Why is it so difficult to “walk together” even in the Church? Is it perhaps a communication problem?

Walking together is difficult because we live in a cultural context, especially in the Western world, which puts the individual first. And this Favors a self-contained mentality, where everyone deals with the self. A society of individuals is poor, sterile – even in terms of births – and concentrated on possessing and consuming. Sometimes we talk about social development – which is important in itself – but in fact the word “development” is understood above all as economic development. In reality, however, the pandemic, which was preceded by the financial crisis that arose in the United States in 2008 and spread throughout the world, has strongly criticized precisely this false idea of development. We must rediscover the person in his identity, as Pope Francis is doing with his teaching, thinking of his encyclical “Fratelli tutti.” Talking about brotherhood means thinking of ourselves as people in relationships and therefore in dialogue, people who share and therefore walk together. We need to rediscover ourselves as interdependent on each other. Communication, in general, can favour or not favour this being people who walk together. Let me explain. Let’s think about the algorithms that are so important in digital communication: they are usually programmed with a view to collecting information and processing data to monitor society’s behaviour. They treat us as consumers and not as people. Is not that significant? They often bring groups of people together only following common interests, thus excluding everyone else. Communication on social media has a significant impact on shaping relationships. So here is Pope Francis’ insistence that we think of ourselves as a synodal Church that walks together, that works together to announce the Gospel in a credible way. Credibility is given by the ability to be people of communion with everyone.

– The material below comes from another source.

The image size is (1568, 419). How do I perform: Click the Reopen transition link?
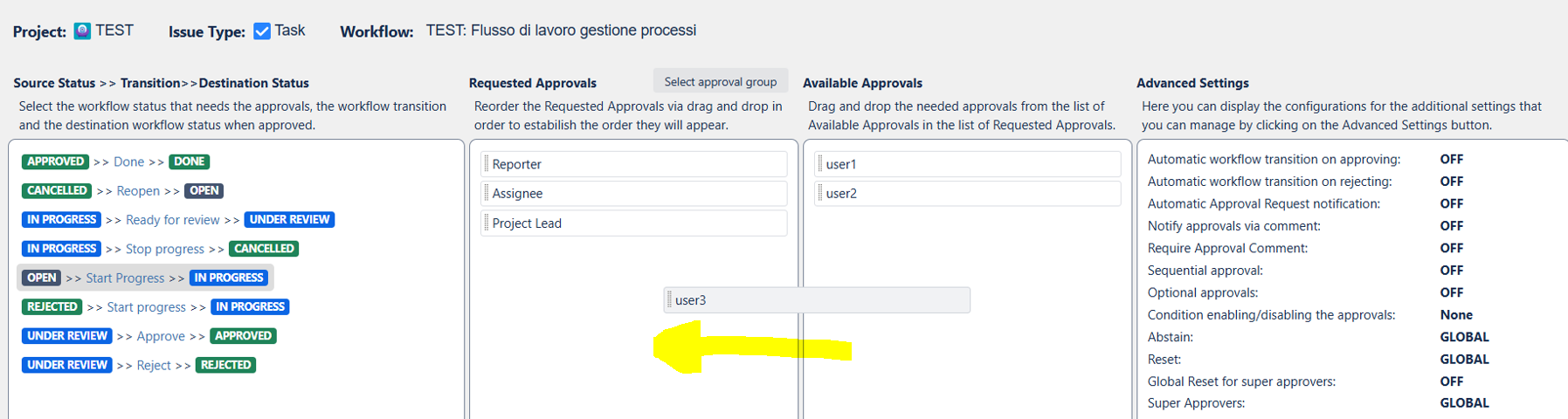138,190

How can the Pauline Family be creative today and give continuity to its specific charism?

The first thing I want to underline is the fact that we are the Pauline Family, a family of vocations, where families are also part of it. This aspect is important because there is a “generative principle” within us, an aspect that arises precisely from our relationship. This is how the Holy Spirit worked in the life of Blessed James Alberione. And so ten realities arose for evangelization in all contexts of life, in particular in the culture of communication. Creativity is necessary to reach everyone and Father James Alberione liked the word “everyone” because in it he saw the meaning of Jesus’ mission and therefore also ours: every person, every culture, all peoples can encounter Christ and his Gospel. Creativity is the fruit of a desire moved by the Spirit, which is to reach every interlocutor, even in the context of new realities such as Artificial Intelligence. Furthermore, creativity helps us to be outgoing people and therefore capable of grasping where the joy of the Gospel is really needed. Meeting our communities scattered around the world, I realize that we have many opportunities to live our mission, to give substance to a truly current apostolate. We often talk about social media, but let’s not forget how important still are books, magazines, radio… Creativity is necessary in all areas of communication. Creativity also in the context of the biblical apostolate. Next year, in fact, we will celebrate the 100th anniversary of the International Catholic Bible Society, founded by the will of our Founder and still operating especially in Spanish-speaking countries. We feel encouraged to continue this apostolate with new translations and editions, not only with editorial initiatives but also formative… How many opportunities, especially thanks to increasingly smart communication, without forgetting the importance of face-to-face meetings. Before us there are many possibilities to “be Saint Paul alive today,” to be Pauline “Editors,” where the word “editor” – recovering the Latin root of the term – expresses “giving, donating,” giving to the world Jesus as Mary did it, the first “Editor” of the Son of God. Precisely this being “Editors,” as Saint Paul was, defines our identity and will always give meaning to our life.